The description is appropriately sized and front-loaded: the first sentence states the core purpose, followed by important behavioral details, and ends with structured Args and Returns sections. Every sentence adds value without redundancy, making it efficient and easy to parse.

Shorter descriptions cost fewer tokens and are easier for agents to parse. Every sentence should earn its place.

Completeness4/5

Given the tool's complexity, does the description cover enough for an agent to succeed on first attempt?

Given the tool's moderate complexity (file creation with side effects), no annotations, and an output schema present, the description is fairly complete. It explains the action, behavioral traits, and parameter semantics, but could improve by addressing error cases or interaction with siblings. The output schema handles return values, so the description's focus on other aspects is appropriate.

Complex tools with many parameters or behaviors need more documentation. Simple tools need less. This dimension scales expectations accordingly.

Parameters4/5

Does the description clarify parameter syntax, constraints, interactions, or defaults beyond what the schema provides?

The description adds meaningful context for the single parameter 'filepath' by explaining it's the 'Path of the new file', which clarifies its purpose beyond the schema's basic type definition. With 0% schema description coverage and only one parameter, this compensation is effective, though it doesn't detail format constraints or examples.

Input schemas describe structure but not intent. Descriptions should explain non-obvious parameter relationships and valid value ranges.

Purpose4/5

Does the description clearly state what the tool does and how it differs from similar tools?

The description clearly states the tool's purpose with the verb 'creates' and resource 'new file', making it immediately understandable. However, it doesn't explicitly differentiate from sibling tools like 'overwrite' or 'set_file', which might also involve file creation or modification, leaving room for ambiguity in tool selection.

Agents choose between tools based on descriptions.
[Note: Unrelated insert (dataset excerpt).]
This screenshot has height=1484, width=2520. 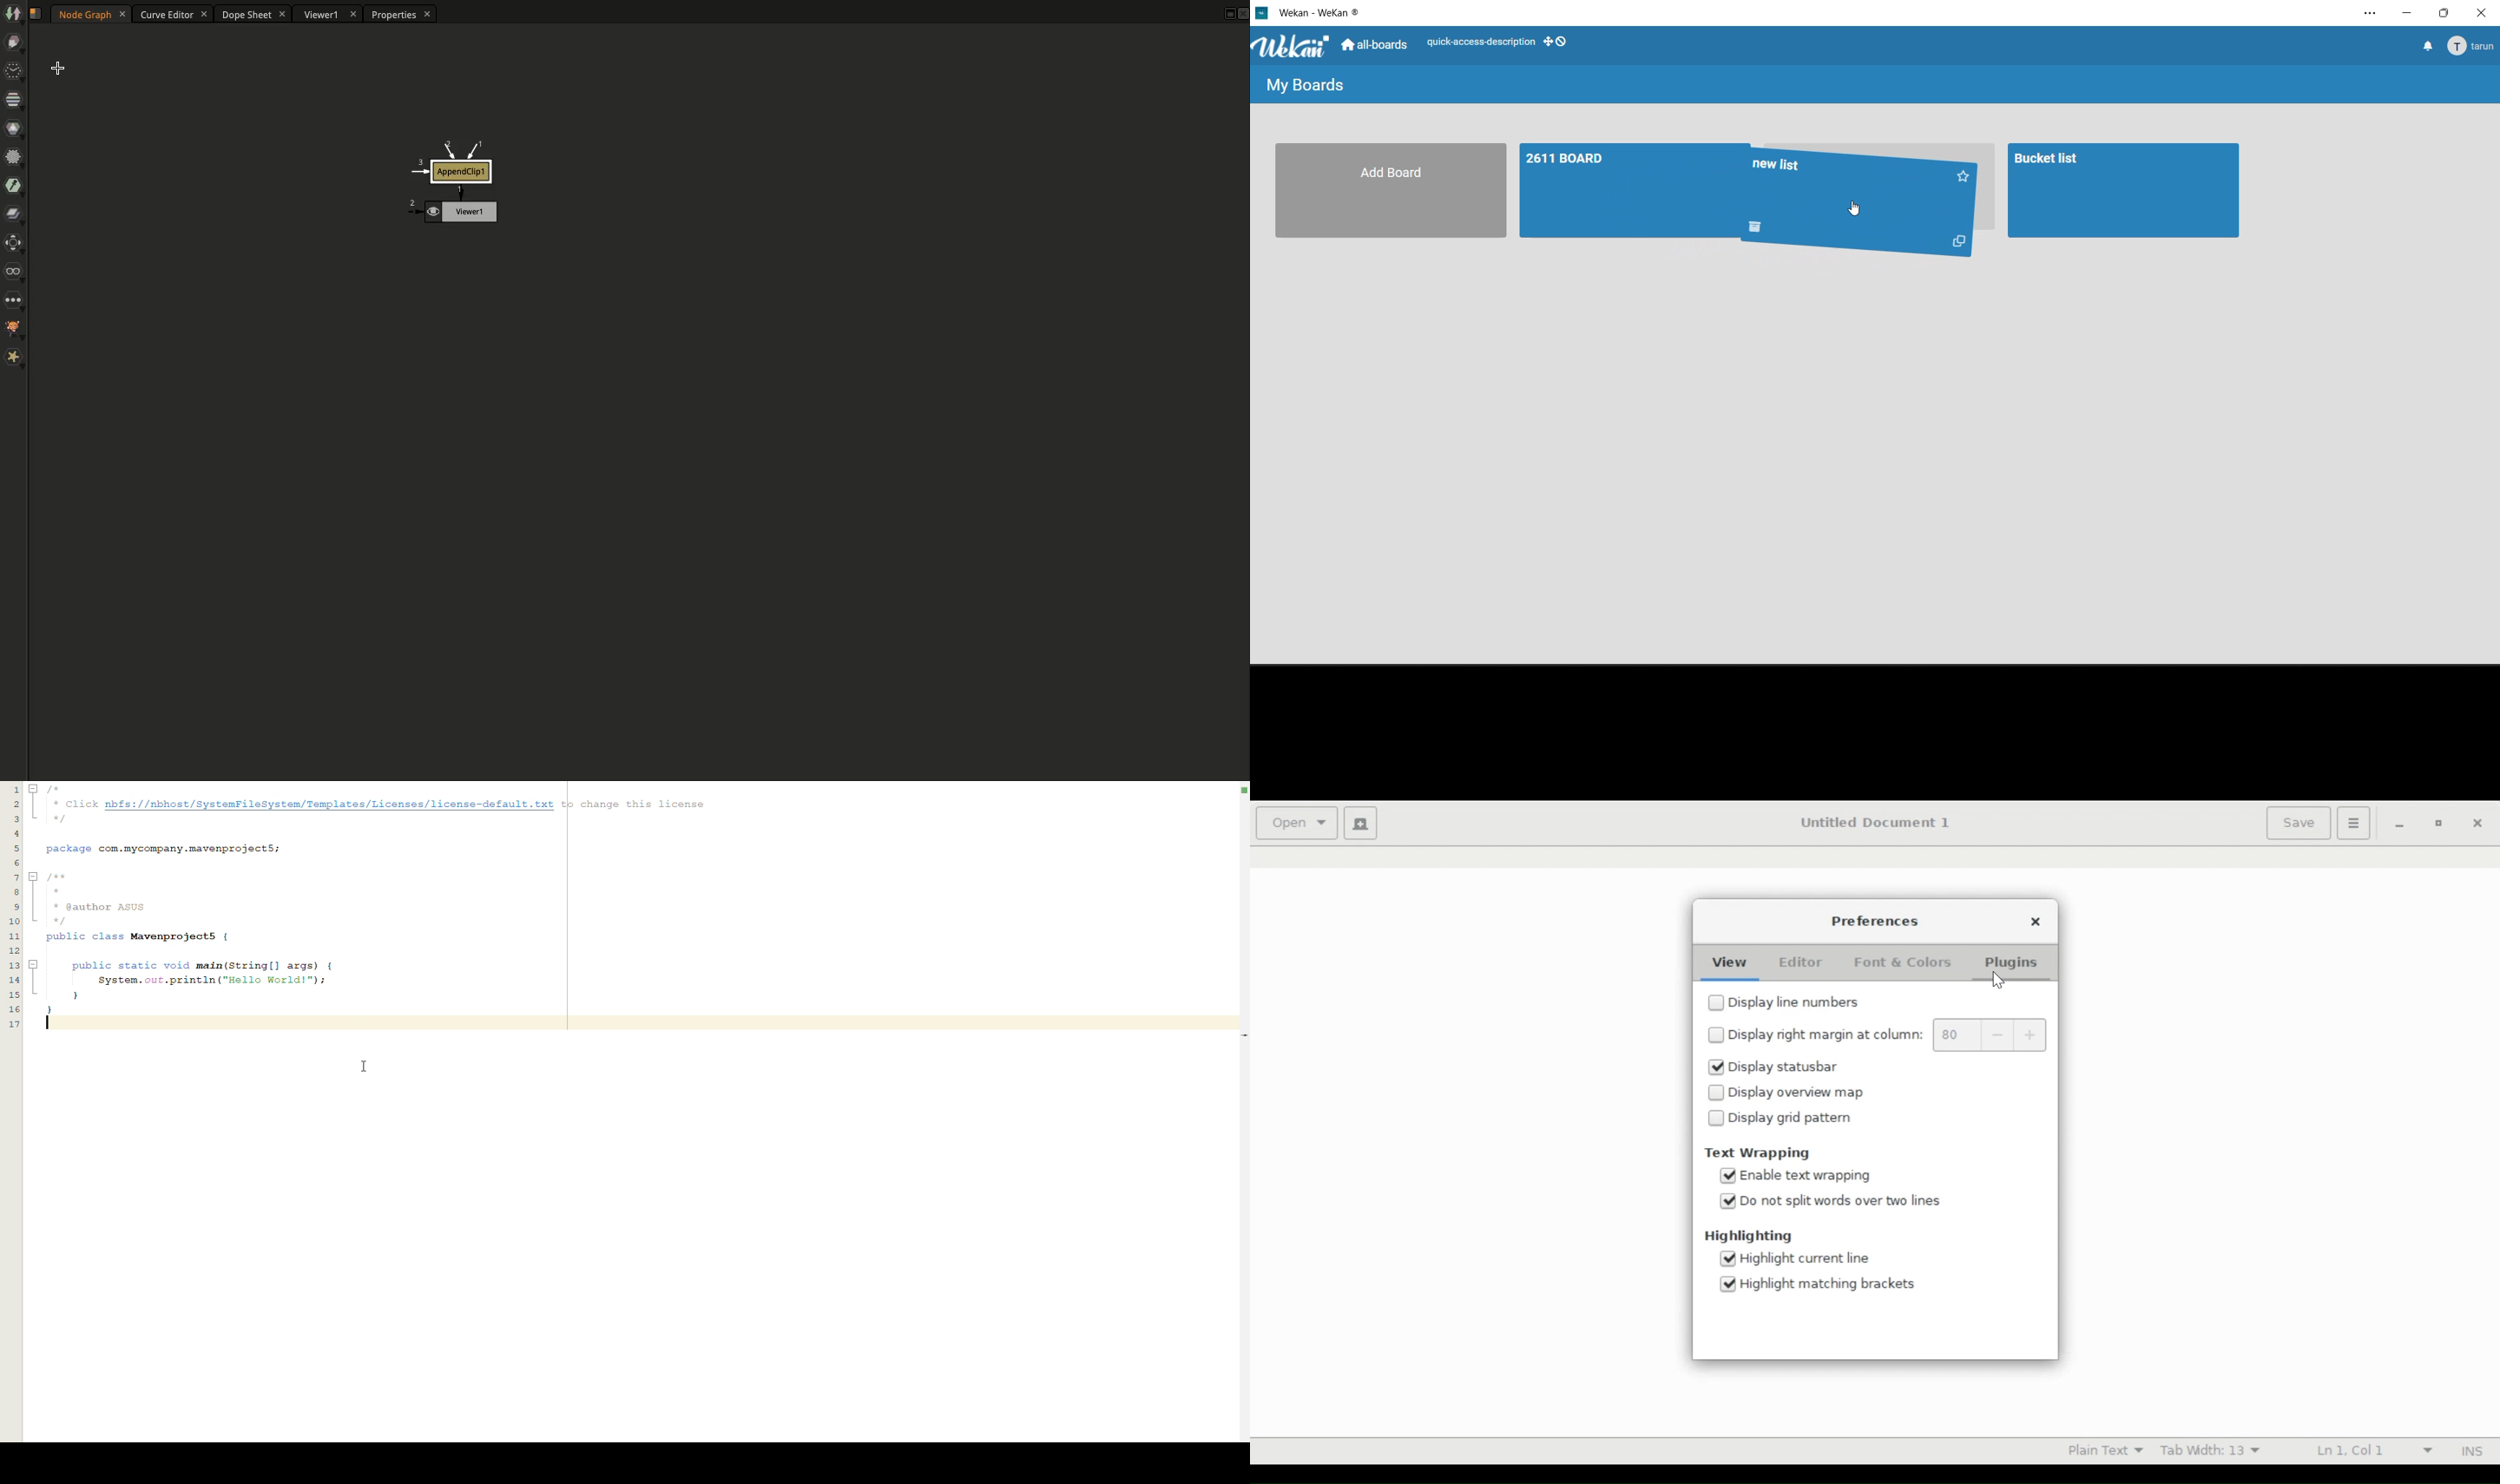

A clear purpose with a specific verb and resource helps agents select the right tool.

Usage Guidelines3/5

Does the description explain when to use this tool, when not to, or what alternatives exist?

The description implies usage for creating new files and automatically handling parent directories, but provides no explicit guidance on when to use this tool versus alternatives like 'overwrite' or 'set_file'. It mentions automatic post-creation actions (first line selection), which hints at context, but lacks clear when-to-use or when-not-to-use directives.

Agents often have multiple tools that could apply. Explicit usage guidance like "use X instead of Y when Z" prevents misuse.